Anthropic’s latest Mythos-class releases are putting pressure on how quickly organizations can verify flaws, assign ownership, deploy fixes and prove remediation.
On June 2, Anthropic expanded Project Glasswing from roughly 50 initial partners to approximately 150 new organizations. Anthropic said roughly 50 early partners using Claude Mythos Preview had found more than 10,000 high- or critical-severity security flaws in their codebases.
The expanded group includes organizations in power, water, healthcare, communications and hardware across more than 15 countries.
Anthropic said many new participants maintain codebases relied on by other organizations, including governments. For most partners, the company estimated that a major attack on their codebase could affect more than 100 million people.
Expanding the scope of supply chain risk
CISA’s SMB supply-chain guidance says ICT products and services are critical to SMBs, many of which lack dedicated internal risk-management functions, and identifies supplier visibility, single-source suppliers and supplier disruption among the highest-priority ICT supply-chain risks.
A joint U.S.-allied cybersecurity advisory has also warned that managed service providers are attractive targets because compromising an MSP can expose provider-customer trust relationships.
For customers that depend on MSPs, vertical SaaS providers, payment systems, remote access tools, endpoint platforms and open-source components, the operating questions become narrower: who owns the fix, what workaround exists, which systems are exposed and how the customer verifies that the risk has been reduced.

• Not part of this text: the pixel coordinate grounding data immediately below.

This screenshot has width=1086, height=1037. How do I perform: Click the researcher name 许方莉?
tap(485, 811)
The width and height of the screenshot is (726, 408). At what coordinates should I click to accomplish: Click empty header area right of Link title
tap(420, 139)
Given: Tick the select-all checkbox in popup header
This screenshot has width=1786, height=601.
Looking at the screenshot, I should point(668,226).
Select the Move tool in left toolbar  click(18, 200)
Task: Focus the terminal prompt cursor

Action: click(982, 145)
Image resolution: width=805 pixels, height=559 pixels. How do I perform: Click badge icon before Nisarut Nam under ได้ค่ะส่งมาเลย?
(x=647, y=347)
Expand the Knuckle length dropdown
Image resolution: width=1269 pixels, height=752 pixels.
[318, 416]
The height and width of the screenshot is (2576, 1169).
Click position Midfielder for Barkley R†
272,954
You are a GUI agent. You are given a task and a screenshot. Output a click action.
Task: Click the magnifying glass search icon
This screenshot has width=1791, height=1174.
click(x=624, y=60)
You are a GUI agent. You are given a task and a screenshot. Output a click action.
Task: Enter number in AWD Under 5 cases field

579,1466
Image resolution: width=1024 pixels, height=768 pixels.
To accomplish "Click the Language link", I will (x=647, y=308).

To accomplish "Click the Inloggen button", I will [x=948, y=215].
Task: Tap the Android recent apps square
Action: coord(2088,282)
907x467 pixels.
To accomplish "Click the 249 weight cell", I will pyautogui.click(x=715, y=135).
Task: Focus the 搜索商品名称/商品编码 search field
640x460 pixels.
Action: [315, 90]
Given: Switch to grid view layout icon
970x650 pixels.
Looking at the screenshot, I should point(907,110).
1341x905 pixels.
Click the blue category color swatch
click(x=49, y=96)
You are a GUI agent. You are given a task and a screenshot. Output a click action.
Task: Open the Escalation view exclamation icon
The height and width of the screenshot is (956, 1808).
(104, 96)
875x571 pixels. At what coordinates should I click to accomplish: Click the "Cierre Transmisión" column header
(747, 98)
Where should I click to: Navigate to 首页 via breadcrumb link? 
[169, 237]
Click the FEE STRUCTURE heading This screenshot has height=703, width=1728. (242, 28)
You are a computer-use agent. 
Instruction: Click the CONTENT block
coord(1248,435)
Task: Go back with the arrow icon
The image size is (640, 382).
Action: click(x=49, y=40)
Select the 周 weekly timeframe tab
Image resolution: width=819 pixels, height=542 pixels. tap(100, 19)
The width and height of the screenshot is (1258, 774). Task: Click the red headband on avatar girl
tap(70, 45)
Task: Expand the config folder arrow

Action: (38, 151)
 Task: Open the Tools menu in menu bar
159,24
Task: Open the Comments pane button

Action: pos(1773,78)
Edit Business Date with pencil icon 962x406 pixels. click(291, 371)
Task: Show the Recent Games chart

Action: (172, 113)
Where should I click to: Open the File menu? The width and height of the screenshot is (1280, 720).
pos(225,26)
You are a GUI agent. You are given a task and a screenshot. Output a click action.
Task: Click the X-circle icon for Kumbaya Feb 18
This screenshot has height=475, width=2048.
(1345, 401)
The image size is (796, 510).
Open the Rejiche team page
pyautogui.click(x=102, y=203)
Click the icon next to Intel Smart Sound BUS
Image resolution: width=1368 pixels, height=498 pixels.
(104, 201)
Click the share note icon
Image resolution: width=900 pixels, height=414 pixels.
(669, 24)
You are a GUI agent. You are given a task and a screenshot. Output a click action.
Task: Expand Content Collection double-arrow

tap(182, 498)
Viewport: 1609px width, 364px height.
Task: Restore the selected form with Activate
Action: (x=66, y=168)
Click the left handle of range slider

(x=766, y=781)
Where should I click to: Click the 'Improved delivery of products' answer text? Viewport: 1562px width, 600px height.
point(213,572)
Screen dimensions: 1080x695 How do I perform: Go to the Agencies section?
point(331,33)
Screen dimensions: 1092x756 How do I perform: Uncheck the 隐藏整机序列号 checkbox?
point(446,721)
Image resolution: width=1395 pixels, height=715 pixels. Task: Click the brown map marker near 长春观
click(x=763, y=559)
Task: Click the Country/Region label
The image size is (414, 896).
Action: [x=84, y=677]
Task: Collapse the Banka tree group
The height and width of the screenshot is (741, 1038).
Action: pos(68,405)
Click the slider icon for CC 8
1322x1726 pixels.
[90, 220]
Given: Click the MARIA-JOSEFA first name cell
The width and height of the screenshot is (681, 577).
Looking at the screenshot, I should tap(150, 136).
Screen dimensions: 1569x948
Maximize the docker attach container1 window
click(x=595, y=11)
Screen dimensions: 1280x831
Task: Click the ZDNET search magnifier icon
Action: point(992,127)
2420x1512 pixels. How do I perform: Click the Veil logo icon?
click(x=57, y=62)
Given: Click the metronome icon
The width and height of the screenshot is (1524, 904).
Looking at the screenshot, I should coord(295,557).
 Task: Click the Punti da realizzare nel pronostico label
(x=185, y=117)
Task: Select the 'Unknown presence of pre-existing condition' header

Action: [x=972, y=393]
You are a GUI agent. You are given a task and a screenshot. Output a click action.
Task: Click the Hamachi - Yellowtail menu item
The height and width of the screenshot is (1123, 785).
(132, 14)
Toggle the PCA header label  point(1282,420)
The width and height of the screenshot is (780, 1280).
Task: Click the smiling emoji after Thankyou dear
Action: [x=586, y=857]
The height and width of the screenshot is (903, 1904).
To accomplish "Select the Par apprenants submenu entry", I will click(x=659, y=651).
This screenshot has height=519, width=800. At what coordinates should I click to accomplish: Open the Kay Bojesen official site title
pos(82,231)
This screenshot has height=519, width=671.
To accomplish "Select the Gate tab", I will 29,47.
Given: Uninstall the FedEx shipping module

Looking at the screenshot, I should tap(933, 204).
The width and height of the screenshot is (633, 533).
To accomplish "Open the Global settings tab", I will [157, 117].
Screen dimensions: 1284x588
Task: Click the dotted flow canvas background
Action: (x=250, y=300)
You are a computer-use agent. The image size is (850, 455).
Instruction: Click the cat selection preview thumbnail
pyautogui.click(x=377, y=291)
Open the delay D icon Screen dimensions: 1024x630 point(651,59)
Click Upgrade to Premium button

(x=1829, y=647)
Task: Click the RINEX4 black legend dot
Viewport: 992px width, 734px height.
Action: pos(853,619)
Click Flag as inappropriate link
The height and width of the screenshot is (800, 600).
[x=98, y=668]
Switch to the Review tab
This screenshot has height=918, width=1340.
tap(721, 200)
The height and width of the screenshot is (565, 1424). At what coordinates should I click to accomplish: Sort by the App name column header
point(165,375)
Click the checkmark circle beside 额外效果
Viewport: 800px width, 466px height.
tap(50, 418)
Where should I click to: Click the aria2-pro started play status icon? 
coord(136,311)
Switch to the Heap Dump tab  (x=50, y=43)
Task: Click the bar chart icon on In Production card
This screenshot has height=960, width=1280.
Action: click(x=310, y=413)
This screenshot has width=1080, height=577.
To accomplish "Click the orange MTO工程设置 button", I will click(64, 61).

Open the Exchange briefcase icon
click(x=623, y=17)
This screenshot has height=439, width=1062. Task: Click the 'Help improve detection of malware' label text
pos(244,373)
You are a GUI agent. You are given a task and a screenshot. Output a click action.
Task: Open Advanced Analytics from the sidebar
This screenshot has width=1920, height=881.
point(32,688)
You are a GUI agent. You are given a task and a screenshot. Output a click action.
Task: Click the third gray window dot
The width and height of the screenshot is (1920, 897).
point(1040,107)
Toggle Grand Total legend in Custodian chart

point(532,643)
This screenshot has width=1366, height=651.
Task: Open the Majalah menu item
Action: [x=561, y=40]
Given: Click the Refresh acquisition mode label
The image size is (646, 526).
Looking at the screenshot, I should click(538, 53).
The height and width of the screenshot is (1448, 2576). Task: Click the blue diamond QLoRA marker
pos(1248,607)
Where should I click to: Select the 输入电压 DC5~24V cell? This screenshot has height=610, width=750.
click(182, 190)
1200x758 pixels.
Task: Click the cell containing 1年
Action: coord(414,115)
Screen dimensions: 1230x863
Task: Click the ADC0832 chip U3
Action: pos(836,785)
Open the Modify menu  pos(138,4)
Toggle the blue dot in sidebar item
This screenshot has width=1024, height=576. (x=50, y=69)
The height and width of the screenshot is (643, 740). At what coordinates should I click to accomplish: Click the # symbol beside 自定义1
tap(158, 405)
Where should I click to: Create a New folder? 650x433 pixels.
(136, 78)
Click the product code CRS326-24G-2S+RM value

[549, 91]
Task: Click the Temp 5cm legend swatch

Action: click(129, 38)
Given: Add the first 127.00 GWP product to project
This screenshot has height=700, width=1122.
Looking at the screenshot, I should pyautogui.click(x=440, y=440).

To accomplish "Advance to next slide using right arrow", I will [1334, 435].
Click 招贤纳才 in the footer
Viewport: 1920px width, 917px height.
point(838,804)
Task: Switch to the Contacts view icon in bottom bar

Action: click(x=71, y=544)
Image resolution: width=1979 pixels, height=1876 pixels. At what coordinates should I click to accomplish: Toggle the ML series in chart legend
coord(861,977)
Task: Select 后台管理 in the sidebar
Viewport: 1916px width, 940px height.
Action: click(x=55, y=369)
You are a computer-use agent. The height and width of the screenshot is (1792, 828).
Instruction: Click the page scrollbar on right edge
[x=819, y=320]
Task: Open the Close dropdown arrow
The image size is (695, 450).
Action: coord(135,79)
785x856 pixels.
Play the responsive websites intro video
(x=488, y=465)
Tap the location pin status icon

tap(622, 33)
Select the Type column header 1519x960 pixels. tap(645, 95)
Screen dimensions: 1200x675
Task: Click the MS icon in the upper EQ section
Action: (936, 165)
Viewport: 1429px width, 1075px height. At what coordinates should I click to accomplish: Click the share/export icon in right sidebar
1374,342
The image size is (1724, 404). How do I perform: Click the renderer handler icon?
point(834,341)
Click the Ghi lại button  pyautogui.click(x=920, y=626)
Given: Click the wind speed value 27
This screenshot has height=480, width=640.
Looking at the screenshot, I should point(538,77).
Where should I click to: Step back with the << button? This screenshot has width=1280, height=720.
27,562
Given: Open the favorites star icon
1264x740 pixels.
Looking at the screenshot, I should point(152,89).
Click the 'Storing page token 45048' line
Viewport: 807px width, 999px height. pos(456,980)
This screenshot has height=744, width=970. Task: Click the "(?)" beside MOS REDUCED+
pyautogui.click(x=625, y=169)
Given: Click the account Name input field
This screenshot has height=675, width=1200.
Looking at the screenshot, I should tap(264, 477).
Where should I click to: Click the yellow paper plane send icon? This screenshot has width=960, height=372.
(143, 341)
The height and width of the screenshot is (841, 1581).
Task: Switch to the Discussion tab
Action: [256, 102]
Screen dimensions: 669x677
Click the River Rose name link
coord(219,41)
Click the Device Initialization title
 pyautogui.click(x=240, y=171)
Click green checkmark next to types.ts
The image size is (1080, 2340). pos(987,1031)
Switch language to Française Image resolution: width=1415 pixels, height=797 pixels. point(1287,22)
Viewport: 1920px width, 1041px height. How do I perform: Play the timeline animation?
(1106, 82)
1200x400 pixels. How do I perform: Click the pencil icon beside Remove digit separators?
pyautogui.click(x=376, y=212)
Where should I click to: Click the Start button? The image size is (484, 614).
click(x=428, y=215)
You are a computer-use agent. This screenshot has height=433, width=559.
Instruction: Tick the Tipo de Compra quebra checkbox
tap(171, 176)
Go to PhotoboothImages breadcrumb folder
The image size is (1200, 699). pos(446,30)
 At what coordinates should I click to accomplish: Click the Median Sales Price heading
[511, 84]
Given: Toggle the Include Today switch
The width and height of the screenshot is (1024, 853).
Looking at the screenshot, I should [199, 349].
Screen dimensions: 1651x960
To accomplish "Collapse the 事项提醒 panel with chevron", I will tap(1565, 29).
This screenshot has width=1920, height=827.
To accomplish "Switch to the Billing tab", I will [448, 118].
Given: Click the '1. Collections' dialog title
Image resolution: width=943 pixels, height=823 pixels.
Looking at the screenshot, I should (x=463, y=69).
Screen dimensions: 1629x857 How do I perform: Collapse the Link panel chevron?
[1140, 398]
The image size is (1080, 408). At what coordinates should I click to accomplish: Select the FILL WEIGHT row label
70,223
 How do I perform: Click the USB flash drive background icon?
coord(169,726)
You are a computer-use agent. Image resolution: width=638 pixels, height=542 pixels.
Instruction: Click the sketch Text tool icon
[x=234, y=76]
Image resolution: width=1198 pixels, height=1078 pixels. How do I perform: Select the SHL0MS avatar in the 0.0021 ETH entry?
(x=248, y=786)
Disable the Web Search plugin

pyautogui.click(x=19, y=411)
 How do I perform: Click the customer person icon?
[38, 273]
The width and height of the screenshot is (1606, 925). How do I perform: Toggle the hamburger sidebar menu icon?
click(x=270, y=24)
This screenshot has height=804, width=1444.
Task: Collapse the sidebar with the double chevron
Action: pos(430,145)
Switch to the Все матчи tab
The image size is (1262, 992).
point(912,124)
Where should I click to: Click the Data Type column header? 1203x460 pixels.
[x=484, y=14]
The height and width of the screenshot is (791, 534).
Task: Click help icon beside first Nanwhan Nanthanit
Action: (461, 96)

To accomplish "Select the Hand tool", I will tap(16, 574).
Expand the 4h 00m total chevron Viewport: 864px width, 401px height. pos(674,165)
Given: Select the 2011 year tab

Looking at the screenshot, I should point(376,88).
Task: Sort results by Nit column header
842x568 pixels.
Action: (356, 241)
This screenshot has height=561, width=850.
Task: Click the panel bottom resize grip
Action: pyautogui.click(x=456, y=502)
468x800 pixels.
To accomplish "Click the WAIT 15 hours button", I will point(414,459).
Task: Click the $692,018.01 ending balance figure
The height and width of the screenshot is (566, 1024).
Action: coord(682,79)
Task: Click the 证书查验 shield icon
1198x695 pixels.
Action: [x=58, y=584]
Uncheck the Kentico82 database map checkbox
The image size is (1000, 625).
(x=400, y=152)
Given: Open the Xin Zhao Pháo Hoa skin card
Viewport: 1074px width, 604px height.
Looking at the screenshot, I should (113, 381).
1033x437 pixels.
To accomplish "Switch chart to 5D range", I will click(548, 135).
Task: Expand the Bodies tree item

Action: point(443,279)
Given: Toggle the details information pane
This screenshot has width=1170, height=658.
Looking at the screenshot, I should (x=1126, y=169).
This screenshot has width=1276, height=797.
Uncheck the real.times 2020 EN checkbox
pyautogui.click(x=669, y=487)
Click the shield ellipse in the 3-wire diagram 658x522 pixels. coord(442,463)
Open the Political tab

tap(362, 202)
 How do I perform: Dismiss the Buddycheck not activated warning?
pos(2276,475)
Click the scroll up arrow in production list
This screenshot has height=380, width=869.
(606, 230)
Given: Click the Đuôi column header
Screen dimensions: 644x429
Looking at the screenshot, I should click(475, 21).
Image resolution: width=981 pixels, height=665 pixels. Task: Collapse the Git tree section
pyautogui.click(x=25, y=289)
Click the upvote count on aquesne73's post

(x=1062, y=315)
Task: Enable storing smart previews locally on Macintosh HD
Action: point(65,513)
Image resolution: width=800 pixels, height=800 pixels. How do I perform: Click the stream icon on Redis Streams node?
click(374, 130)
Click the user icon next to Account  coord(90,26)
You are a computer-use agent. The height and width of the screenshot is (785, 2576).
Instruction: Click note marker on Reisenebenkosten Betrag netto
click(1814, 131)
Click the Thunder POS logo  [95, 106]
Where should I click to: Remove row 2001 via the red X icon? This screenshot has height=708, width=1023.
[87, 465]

With this, Anthropic identified the same bottleneck in its Glasswing update. The company said the constraint is now “verifying, disclosing, and patching” the volume of vulnerabilities that Mythos-class models can surface.
It also said partners are using Mythos Preview to write patches, run pre-release checks, simulate attacks, automate threat detection and rebuild legacy codebases in memory-safe languages.
Balancing general use with offensive capabilities
On June 9, Anthropic launched Claude Fable 5 and Claude Mythos 5. Anthropic describes Fable 5 as a Mythos-class model made safe for general use, while Mythos 5 uses the same underlying model with some safeguards lifted for a small group of cyberdefenders and infrastructure providers.
Anthropic said Mythos-class models can discover and exploit software vulnerabilities and show strong skills in “agentic hacking,” including reconnaissance, discovery and lateral movement. Fable 5 uses classifiers that route some cybersecurity, biology, chemistry and distillation requests to Claude Opus 4.8. Anthropic said users will be informed when that fallback occurs.
The safety issue is not limited to Anthropic’s release. A May 31 arXiv paper on cybersecurity refusals in AI agents tested eight frontier models in web-based offensive security scenarios and found that six showed near-zero refusal rates. The paper did not claim those systems were used in attacks. It did show that refusal behavior remains uneven across advanced AI agents.
Cloudflare’s own Project Glasswing write-up reached a similar operational point from the defender side. The company said Mythos Preview could combine several smaller bugs into a more serious exploit and generate proof-of-concept code.
“A finding that arrives with a PoC is a finding you can act on,” Cloudflare wrote. That shortens the gap between discovery and evidence, but it also pushes more work into validation, regression testing and release control.
Federal policy aligns with automated triage
Federal policy is moving in the same direction. CISA’s June 10 Binding Operational Directive 26-04 requires federal civilian agencies to prioritize remediation using asset exposure, Known Exploited Vulnerabilities catalog status, exploit automation and post-exploitation technical impact.
The directive’s fastest remediation window is three days for the highest-risk cases. It applies to federal agencies, not private companies, but its criteria resemble the triage questions private security teams already face.
Michael Vallas, global technical principal at Goldilock Secure, said in a statement shared with TechInformed that Mythos changes the “economics and clock speed” of cyber risk. “The strategic priority moves from eliminating every tiny flaw, which is unattainable, to containing complex attack chains that only AI can assemble,” he said.
Vallas argued that boards should prioritize architectures that limit lateral movement when exploitation occurs, including “enforced physical network isolation and deep segmentation down to the critical asset level.” That view places containment next to patching rather than after it.